• [Exercise]: Each line below from the one containing "(734) 306-1742 [link] (429, 985)" through the one containing "[Toggle navigation] (23, 41)" should be output exactly as it stands, and no other line should appear.

• [Input data]:
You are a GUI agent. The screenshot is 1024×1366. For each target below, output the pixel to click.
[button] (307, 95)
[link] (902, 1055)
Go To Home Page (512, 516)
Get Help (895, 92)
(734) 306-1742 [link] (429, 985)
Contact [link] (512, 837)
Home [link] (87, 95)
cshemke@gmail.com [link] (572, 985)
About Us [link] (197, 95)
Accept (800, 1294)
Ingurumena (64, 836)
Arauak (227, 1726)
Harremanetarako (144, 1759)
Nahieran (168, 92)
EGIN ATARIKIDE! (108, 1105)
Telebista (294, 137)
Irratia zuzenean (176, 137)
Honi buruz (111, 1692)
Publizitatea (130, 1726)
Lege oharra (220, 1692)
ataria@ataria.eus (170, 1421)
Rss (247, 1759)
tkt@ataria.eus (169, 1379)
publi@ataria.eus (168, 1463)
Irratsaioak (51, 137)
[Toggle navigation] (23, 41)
...
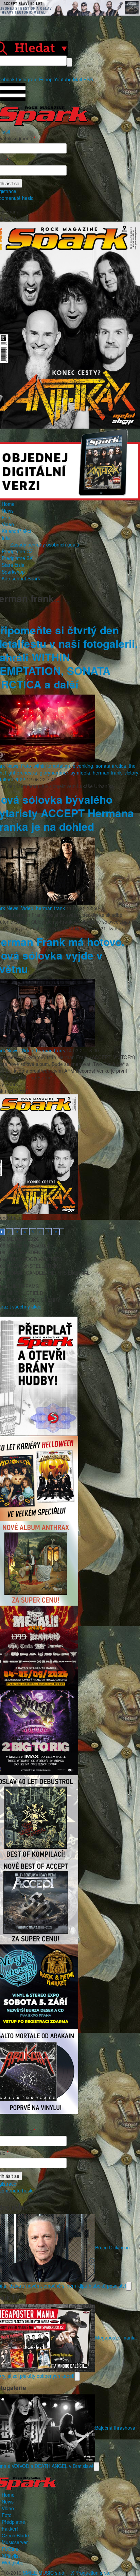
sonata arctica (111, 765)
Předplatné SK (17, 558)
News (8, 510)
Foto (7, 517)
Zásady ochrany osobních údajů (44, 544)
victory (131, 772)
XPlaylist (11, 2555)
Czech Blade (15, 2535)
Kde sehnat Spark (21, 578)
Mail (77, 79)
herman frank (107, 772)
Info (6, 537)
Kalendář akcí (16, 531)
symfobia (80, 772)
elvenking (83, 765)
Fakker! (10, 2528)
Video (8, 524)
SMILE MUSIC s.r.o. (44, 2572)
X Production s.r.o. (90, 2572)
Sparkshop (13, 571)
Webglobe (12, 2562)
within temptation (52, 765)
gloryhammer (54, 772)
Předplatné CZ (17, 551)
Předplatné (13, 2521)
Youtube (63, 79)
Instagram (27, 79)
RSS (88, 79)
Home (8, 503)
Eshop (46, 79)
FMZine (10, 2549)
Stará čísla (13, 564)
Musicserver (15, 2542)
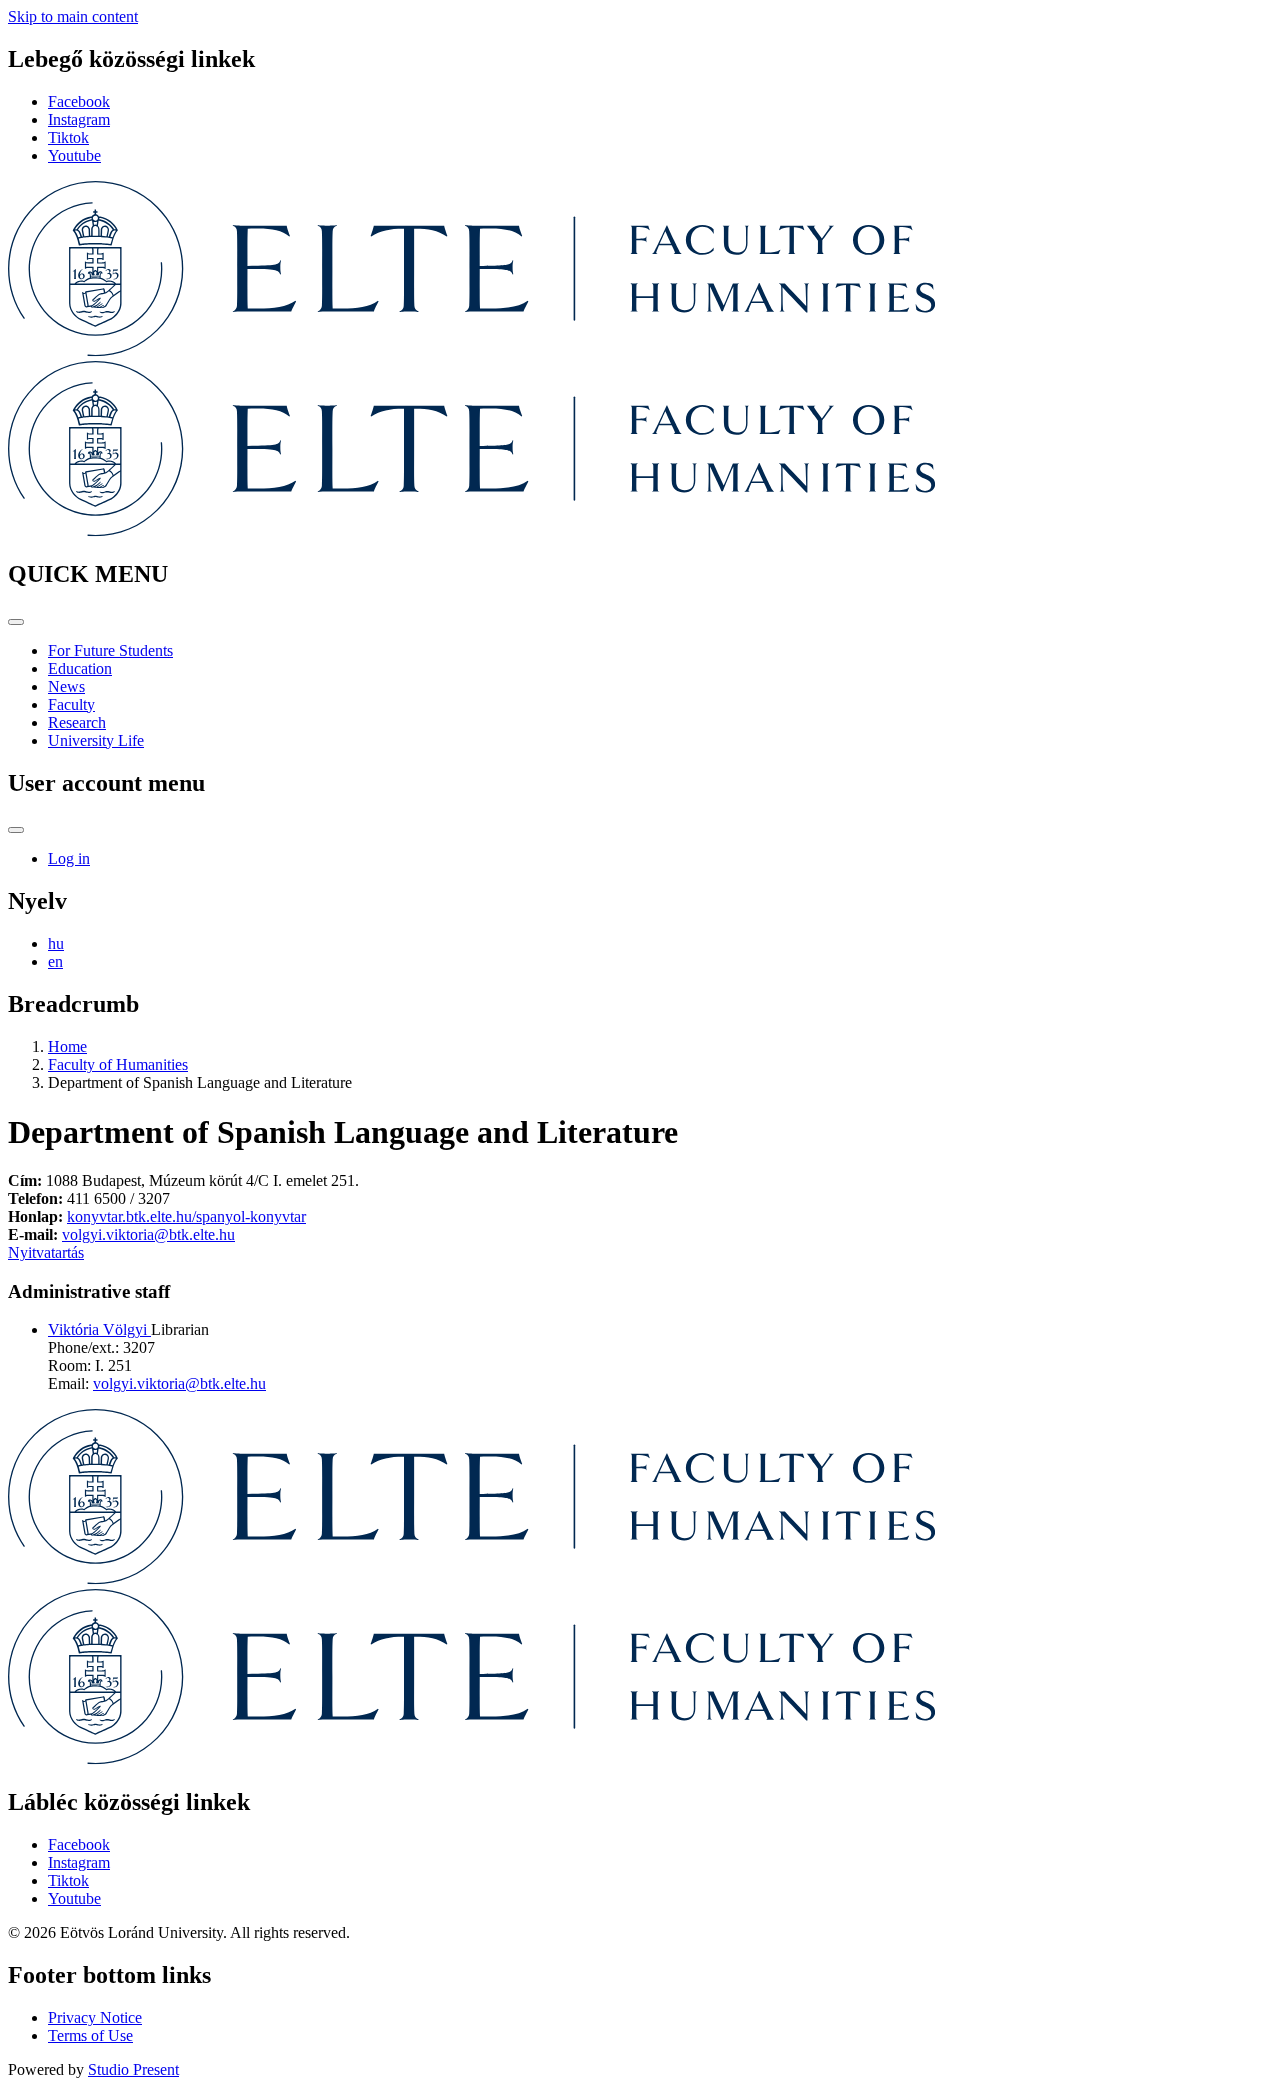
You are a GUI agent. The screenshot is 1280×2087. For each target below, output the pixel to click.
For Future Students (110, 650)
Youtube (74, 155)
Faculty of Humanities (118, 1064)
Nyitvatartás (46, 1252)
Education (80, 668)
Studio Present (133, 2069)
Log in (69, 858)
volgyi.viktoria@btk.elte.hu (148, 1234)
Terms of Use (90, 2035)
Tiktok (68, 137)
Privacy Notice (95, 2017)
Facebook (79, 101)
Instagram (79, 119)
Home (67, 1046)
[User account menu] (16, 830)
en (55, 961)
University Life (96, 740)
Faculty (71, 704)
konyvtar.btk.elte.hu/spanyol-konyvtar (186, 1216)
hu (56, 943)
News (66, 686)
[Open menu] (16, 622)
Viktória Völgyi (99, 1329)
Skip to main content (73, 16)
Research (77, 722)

• [Written response]:
(734) 306-1742 [link] (429, 985)
Contact [link] (512, 837)
Home [link] (87, 95)
cshemke@gmail.com [link] (572, 985)
About Us [link] (197, 95)
Accept (800, 1294)
Ingurumena (64, 836)
Arauak (227, 1726)
Harremanetarako (144, 1759)
Nahieran (168, 92)
EGIN ATARIKIDE! (108, 1105)
Telebista (294, 137)
Irratia zuzenean (176, 137)
Honi buruz (111, 1692)
Publizitatea (130, 1726)
Lege oharra (220, 1692)
ataria@ataria.eus (170, 1421)
Rss (247, 1759)
tkt@ataria.eus (169, 1379)
publi@ataria.eus (168, 1463)
Irratsaioak (51, 137)
[Toggle navigation] (23, 41)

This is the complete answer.